From the California desert to desolate polar ice caps, the Naval Postgraduate School (NPS) continues to adapt emerging technologies to new domains.
Since 2002, NPS’ quarterly Joint Interagency Field Experimentation (JIFX) program, and its predecessors, have brought together leading minds from academia, industry and the military to explore new technologies, and new ways existing technologies might prove beneficial in other applications ... often with surprising results.
“We like to think of this event as a tech-oriented ‘Burning Man’ for government,” said Dr. Ray Buettner, JIFX director and associate professor of Information Sciences at NPS. “It’s a collaborative learning environment with minimal rules where producers can get direct feedback from their consumers.”
JIFX is not about acquisition, Buettner emphasized. Rather, the event offers a chance to sandbox these systems in a pseudo-operational field environment at Camp Roberts, an austere California National Guard base in central California.
Coordinated by the Consortium for Robotics and Unmanned Systems Education and Research, or CRUSER, each JIFX iteration allows hands-on exploration of what works, and what doesn’t work, across a spectrum of DOD relevant technologies and capabilities.
“A lot of these companies come out with a good idea,” said Carl Oros, an Information Sciences doctoral student and NPS research associate. “They get it out of the trade show and out into the field in the hands of special operators, Sailors or Marines and then get feedback from the actual technical operator."
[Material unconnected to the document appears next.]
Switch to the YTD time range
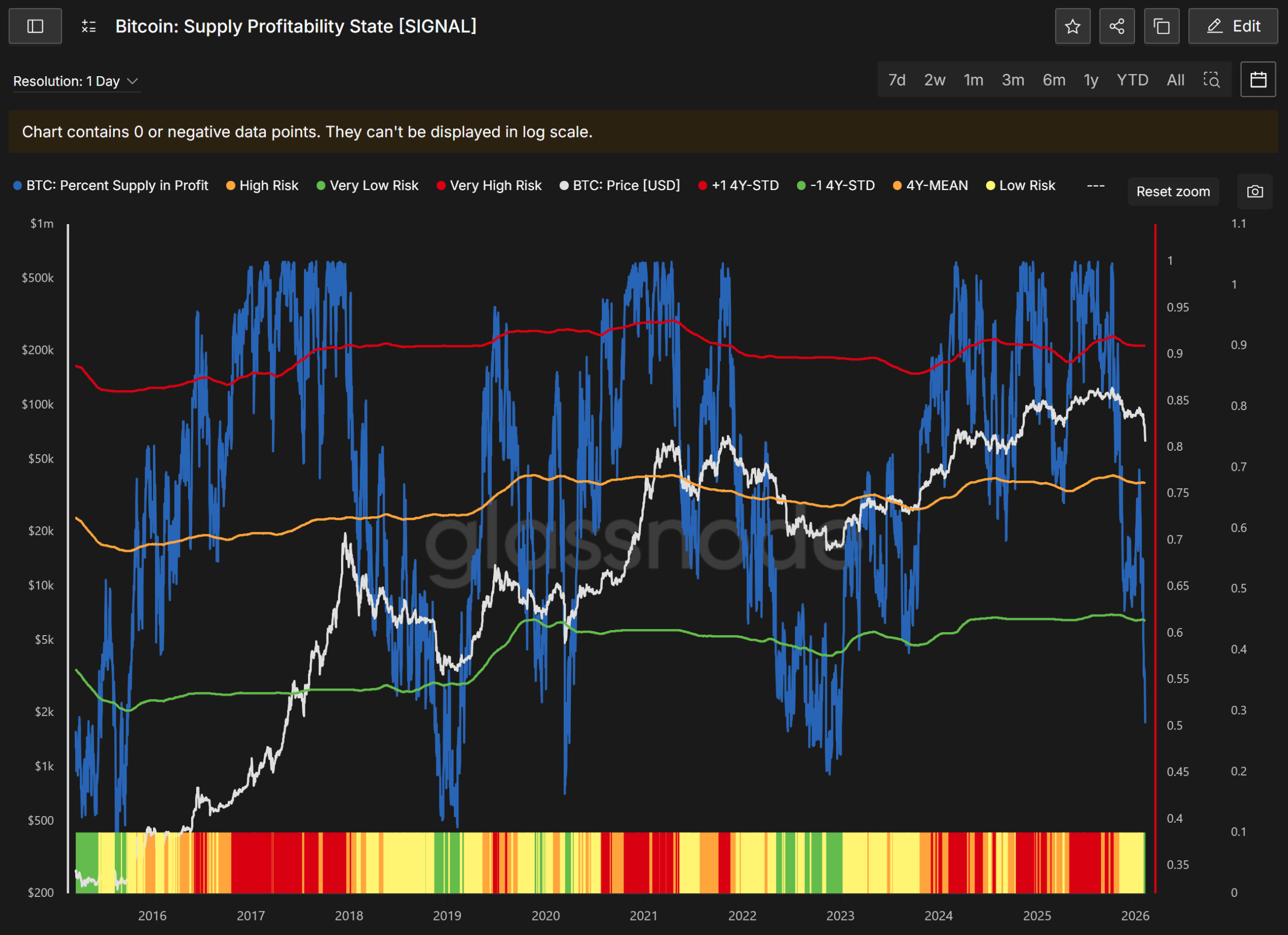This screenshot has width=1288, height=935. [1132, 80]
“That’s the purpose of these field experiments,” he added. “It exposes capabilities to the whole social ecosystem so other people are able to see potential uses for things that [the companies] never envisioned.”
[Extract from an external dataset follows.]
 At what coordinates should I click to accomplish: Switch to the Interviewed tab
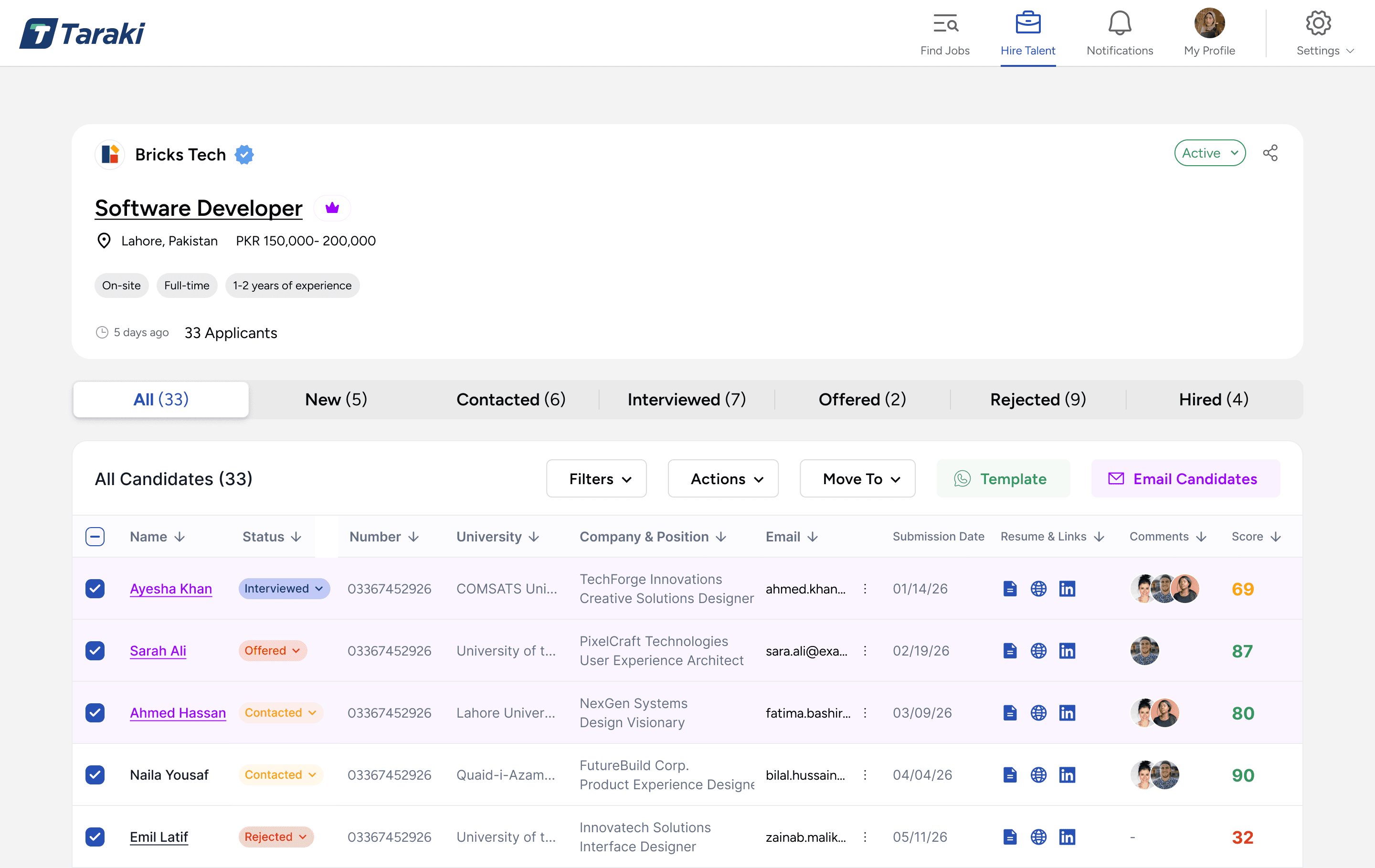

The Marine Corps’ effort to outfit infantry squads with portable, organic surveillance capabilities as part of its “Quads for Squads” program is a perfect example of exactly what JIFX intends to do.
Years back, InstantEye Robotics field tested its quadrotor, unmanned aerial vehicle (UAV) at a previous JIFX event, and got the kind of user feedback they needed to further develop the system. Flash forward a few years, and the Corps just placed an order for 800 more of these systems as a lightweight, low-cost intelligence, surveillance and reconnaissance (ISR) solution.
Even NPS researchers take advantage of JIFX to find tech to use for their own research. In 2013, Dr. Peter Guest, research professor emeritus in the NPS Department of Meteorology, became acquainted with the UAV, and saw that it could be used to collect atmospheric data in a new way.
Guest has been a polar meteorologist for well over 30 years. From the Arctic to Antarctica, he has examined – amongst other things – how variations in atmospheric conditions can affect radio waves.
Transmissions get particularly wonky in close proximity to the ocean’s surface in a gradient called an ‘evaporation duct’, where conditions can dramatically alter signal transmissions for both friend and foe alike.
Guest discovered initially through JIFX, and validated on Monterey Bay, that the same UAS the Marine Corps equipped its infantry squads with could be used to hover in the evaporation duct close to the water’s surface and directly collect the data he needed. He has subsequently used the platform to conduct research in both the Arctic and Antarctica to build global climate models.